## [Task to complete]
Reproduce the listing below word for word, beginning at its first line and ending after the line that contains "The width and".

## [Data to use]
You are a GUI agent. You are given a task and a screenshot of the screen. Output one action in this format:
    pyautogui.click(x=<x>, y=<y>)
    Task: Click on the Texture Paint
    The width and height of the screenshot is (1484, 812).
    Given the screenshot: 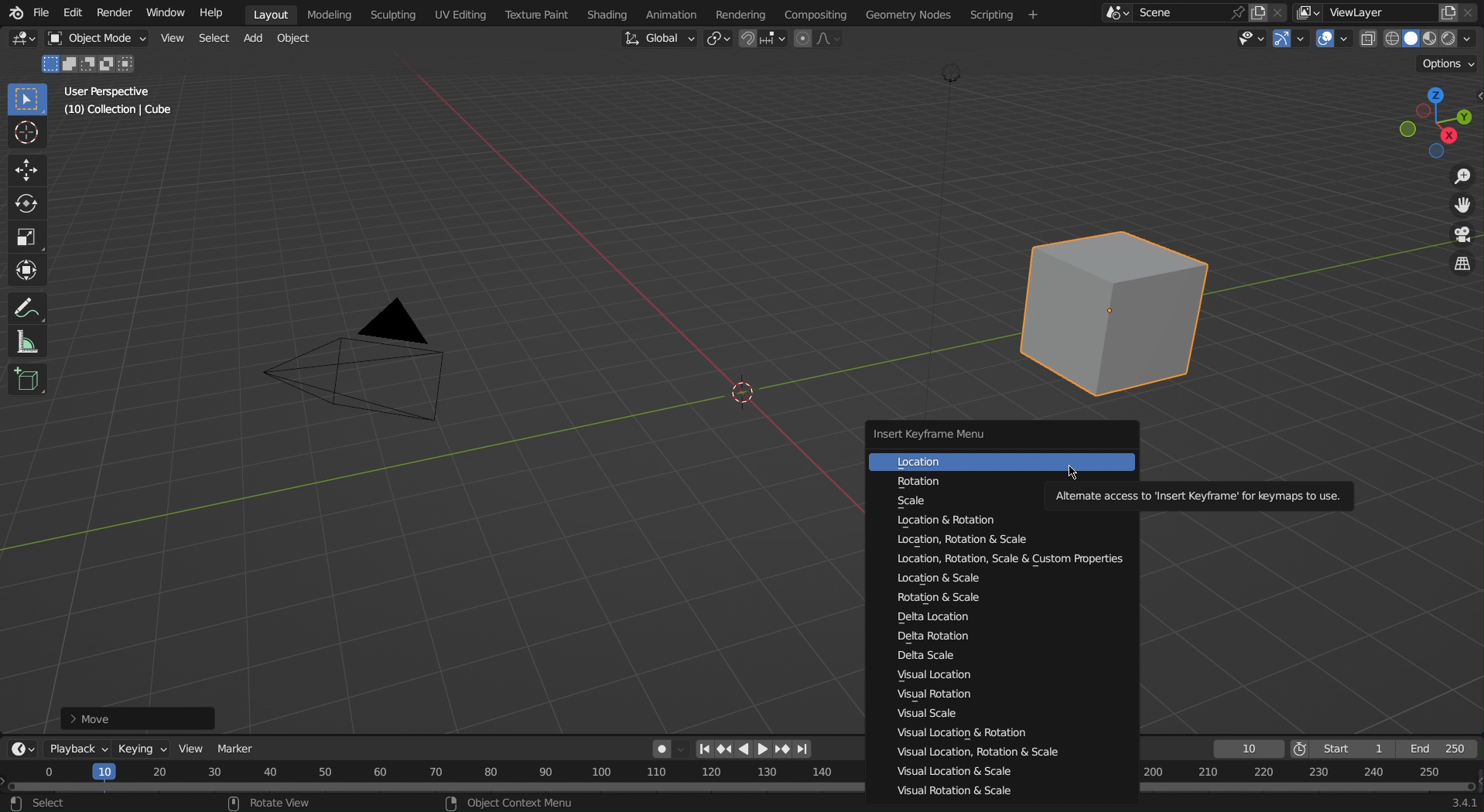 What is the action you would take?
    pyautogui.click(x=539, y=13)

## [Task result]
You are a GUI agent. You are given a task and a screenshot of the screen. Output one action in this format:
    pyautogui.click(x=<x>, y=<y>)
    Task: Click on the Texture Paint
    The width and height of the screenshot is (1484, 812).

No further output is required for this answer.